What is Serial Video Processing 

Video data is a common asset which is used everyday, whether it is a live stream in a personal blog or security camera in a manufacturing building. A machine learning appliance is becoming a normal tool for processing video in a variety of tasks.

The video processing approach in this article is considered within the context of a personal data security application which was developed by the MobiDev Team.

In a nutshell, video processing can be seen as a sequence of operations done for each frame. Each frame includes processes of decoding, computation and encoding. Decoding is a conversion of the video frame from compressed format to the raw format. Computation is a certain operation which we need to do with the frame. And encoding is conversion of the processed frame back to the compressed state. This is a serial process. Although such an approach looks straightforward and easy to implement, it is not practical in most cases. 

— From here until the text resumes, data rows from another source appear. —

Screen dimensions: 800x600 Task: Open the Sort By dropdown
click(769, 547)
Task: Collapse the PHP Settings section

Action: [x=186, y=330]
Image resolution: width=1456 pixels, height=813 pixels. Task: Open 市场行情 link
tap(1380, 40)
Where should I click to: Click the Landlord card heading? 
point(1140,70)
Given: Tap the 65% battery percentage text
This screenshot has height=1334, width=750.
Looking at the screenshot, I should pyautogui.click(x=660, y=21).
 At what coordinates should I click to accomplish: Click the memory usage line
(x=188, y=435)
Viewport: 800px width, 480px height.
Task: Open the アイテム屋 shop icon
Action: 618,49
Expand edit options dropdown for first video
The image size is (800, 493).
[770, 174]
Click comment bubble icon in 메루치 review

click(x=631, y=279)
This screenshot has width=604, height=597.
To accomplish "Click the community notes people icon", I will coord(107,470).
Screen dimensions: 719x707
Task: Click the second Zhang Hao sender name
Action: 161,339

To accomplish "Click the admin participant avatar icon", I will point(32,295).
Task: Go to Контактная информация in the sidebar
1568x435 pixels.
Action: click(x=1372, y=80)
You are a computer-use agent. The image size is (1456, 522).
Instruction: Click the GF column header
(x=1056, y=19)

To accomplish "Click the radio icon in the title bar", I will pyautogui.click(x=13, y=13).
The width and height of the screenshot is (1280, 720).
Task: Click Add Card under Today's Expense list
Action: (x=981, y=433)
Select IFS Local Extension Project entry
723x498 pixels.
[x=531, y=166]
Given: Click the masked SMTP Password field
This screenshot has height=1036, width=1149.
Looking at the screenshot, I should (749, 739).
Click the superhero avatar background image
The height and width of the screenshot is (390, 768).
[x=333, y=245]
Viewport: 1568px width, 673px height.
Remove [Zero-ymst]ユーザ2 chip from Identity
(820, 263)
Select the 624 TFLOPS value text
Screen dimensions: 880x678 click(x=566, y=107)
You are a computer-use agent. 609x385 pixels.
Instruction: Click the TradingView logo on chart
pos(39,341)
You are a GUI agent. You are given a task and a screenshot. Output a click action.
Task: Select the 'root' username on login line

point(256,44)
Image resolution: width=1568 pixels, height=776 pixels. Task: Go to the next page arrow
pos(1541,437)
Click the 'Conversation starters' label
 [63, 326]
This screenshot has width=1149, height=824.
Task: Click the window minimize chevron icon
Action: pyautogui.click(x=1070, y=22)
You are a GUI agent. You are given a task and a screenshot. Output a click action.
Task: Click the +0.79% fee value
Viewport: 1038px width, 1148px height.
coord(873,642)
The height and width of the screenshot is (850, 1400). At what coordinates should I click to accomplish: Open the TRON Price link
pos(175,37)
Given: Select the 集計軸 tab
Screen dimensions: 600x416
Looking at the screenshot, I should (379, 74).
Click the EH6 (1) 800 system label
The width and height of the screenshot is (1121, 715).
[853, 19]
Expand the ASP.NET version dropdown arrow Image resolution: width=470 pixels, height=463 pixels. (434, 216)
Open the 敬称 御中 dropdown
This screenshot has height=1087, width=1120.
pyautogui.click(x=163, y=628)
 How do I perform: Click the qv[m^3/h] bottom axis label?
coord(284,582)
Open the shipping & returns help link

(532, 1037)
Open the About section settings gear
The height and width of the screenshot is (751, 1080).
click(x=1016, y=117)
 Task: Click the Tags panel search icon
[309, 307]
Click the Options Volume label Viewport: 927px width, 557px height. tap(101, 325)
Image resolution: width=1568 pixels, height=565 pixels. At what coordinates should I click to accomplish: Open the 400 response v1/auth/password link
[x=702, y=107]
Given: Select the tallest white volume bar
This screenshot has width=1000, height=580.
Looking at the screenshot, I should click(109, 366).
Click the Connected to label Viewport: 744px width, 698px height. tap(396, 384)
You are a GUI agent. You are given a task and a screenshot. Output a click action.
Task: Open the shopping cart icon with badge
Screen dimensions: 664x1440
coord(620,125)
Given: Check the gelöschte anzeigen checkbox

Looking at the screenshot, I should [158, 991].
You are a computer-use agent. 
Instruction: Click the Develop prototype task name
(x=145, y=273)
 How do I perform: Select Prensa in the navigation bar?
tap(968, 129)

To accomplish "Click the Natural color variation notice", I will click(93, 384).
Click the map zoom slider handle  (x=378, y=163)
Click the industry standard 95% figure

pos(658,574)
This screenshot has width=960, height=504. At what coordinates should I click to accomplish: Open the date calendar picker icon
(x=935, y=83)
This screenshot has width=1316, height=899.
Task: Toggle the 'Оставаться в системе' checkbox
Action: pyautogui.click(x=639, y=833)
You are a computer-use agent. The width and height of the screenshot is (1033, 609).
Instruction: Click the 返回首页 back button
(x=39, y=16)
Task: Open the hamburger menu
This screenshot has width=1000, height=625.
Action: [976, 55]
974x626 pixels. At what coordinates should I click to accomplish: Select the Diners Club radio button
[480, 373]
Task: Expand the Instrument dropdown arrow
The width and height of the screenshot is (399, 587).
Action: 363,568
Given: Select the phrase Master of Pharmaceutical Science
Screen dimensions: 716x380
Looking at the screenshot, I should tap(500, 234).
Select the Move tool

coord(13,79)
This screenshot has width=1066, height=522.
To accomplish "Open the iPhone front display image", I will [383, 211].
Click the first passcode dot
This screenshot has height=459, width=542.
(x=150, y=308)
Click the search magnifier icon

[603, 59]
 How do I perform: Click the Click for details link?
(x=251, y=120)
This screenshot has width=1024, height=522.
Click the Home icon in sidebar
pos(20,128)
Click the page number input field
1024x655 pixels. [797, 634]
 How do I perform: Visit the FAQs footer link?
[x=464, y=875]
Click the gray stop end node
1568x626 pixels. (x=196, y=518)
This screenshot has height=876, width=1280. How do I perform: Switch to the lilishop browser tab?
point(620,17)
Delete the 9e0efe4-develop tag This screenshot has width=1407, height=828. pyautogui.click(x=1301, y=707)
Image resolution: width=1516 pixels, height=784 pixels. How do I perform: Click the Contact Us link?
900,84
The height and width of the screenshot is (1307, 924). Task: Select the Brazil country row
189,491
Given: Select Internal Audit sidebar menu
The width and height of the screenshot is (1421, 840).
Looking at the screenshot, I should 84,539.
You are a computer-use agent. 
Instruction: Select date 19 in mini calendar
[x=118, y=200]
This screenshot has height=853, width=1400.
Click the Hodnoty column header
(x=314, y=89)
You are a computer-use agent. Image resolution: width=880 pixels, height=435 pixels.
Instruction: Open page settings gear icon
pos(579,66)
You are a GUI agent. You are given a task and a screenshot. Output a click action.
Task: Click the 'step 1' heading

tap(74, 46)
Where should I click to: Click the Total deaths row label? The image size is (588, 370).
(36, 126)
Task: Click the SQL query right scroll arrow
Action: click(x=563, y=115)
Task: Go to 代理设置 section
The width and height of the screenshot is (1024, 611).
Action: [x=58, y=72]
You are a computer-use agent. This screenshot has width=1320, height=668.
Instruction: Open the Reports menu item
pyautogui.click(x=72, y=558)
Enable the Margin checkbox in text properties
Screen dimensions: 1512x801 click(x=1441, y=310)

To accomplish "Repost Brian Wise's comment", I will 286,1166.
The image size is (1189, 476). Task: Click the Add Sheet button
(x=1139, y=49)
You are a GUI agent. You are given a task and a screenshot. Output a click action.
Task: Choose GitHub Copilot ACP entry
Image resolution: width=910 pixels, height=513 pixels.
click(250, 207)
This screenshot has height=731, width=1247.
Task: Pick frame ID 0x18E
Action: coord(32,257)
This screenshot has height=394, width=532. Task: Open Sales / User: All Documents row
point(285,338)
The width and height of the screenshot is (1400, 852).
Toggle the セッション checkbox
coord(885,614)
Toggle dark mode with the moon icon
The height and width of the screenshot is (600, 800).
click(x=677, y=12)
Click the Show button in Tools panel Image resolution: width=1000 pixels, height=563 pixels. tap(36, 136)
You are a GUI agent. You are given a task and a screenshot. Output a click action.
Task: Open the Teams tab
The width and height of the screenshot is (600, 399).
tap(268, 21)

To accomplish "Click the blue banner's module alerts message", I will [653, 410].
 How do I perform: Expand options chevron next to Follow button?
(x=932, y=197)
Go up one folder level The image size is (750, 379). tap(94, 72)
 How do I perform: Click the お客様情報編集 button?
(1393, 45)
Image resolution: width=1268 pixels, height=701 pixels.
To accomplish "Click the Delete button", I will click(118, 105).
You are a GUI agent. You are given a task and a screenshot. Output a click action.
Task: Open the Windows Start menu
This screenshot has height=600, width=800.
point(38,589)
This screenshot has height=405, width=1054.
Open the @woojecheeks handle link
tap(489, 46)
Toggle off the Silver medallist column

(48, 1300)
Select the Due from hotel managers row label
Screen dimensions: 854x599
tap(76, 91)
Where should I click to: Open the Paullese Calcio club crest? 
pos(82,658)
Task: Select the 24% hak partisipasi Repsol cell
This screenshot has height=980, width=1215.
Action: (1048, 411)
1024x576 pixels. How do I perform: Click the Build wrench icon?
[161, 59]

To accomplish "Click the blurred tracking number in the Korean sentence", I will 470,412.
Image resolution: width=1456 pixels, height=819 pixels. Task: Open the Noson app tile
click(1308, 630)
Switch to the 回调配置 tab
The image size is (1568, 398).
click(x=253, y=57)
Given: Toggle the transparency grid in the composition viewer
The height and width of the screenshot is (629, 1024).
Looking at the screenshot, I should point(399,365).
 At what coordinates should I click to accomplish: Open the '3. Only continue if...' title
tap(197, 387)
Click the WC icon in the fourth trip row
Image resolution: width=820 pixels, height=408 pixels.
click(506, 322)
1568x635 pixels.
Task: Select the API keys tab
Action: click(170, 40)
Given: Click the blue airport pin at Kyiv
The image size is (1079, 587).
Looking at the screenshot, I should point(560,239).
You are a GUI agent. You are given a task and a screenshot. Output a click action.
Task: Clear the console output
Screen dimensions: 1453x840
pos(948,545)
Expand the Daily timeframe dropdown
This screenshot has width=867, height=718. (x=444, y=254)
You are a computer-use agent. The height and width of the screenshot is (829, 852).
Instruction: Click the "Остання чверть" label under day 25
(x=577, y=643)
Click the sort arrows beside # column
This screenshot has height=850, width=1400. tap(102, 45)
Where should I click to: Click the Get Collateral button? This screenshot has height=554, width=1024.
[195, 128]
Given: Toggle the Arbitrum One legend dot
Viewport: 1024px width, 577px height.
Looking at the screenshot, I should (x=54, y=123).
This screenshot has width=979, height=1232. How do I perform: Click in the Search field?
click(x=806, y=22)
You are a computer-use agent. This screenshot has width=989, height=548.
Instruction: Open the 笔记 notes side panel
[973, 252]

To make the above mentioned approach a workable one, it is necessary to set measurement criteria such as, speed, accuracy and flexibility. However, to get all these in one system might be  impossible. Usually there is a trade-off between speed and accuracy in such cases. If we choose not to pay attention to speed, we’ll have a nice algorithm, but it will be extremely slow, and as a result, useless. If we simplify the algorithm too much, then the results may not be as good as expected. Consequently, a fast and accurate white elephant is impossible to integrate. The solution is supposed to be flexible in terms of input, output and configuration.

So, how to make the processing faster, while keeping the accuracy at a reasonably high level? There are two possible ways to solve the issue. The first one is to make the algorithms run in parallel, so they might be possible to keep using slower accurate models. The second one is to make a certain effort to accelerate the algorithms themselves or their parts with no significant loss of the accuracy.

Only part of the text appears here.